WILL FERRELL vehicles have become the most boring Choose Your Own Adventure stories ever. You're essentially given two options: Follow a bloviating egotist cut down to size via failure and physical abuse, or follow a nebbish gent forced to grow a sack via failure and physical abuse. Pick a path, throw in some gay panic and jokey cultural insensitivity, and voila: instant comedy.

Ferrell opts for the second option in Get Hard, playing a nebbish financial exec falsely convicted of embezzlement and facing 10 years in San Quentin. To prepare himself for life on the inside, he hires the owner of his firm's in-house car service (Kevin Hart), assuming that because he's black, he's been locked up.

In more thoughtful hands, this would've been the basis for some commentary on class and race-based inequality. Instead, we get jokes about keistering weapons, endless slapstick, and one useless sequence where Ferrell tries to suck a stranger's dick. Don't worry! He doesn't do it! Whew! No homo, right?!?
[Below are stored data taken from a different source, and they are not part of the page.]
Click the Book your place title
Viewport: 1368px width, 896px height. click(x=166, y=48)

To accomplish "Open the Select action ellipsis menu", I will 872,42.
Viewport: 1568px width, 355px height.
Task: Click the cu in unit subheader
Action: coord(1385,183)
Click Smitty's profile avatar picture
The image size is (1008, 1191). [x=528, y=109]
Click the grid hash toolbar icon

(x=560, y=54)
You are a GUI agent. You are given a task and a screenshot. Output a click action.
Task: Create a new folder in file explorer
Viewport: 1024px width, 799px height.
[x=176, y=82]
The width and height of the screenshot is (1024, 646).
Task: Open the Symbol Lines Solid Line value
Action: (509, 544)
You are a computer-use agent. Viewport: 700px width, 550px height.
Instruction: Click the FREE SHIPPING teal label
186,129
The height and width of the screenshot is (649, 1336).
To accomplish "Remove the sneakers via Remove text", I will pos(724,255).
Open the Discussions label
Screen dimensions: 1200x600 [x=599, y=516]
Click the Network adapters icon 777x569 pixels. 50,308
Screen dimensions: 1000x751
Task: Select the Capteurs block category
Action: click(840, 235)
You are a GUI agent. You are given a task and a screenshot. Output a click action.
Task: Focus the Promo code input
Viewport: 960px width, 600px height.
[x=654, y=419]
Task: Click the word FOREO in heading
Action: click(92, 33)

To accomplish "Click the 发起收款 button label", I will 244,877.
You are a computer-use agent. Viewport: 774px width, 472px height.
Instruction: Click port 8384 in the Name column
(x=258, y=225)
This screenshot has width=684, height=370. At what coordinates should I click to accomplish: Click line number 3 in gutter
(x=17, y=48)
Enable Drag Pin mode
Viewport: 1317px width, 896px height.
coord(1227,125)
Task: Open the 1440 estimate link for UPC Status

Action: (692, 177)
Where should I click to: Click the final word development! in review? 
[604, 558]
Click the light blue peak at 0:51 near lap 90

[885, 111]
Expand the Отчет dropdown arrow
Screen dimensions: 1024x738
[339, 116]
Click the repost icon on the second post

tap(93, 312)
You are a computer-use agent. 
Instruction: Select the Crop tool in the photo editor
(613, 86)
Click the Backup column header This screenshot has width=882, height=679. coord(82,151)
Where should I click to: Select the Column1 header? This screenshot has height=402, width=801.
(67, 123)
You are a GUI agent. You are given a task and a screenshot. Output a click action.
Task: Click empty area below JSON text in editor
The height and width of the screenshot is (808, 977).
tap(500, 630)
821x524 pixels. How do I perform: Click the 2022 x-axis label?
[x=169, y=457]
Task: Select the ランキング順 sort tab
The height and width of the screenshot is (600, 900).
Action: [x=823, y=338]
Beyond its formulaic roots, Get Hard feels exactly like the blatant attempt it is to attract new audiences to Ferrell and Hart. In that respect, only Hart comes out ahead. Hart has the funniest scenes here, including a brilliant set piece where he bounces between three different convict personas to give Ferrell a taste of time in the Yard.

I've also apparently been underestimating the acting talents of T.I.! The Atlanta rapper's few minutes of screentime—he plays the leader of an LA gang that Ferrell tries to join for protection—slice through the movie's bloated second act with a casual but steely air. T.I.'s performance is a double-edged sword, however: It also reveals just how desperately the rest of Get Hard could have used a similarly acidic and sinister edge.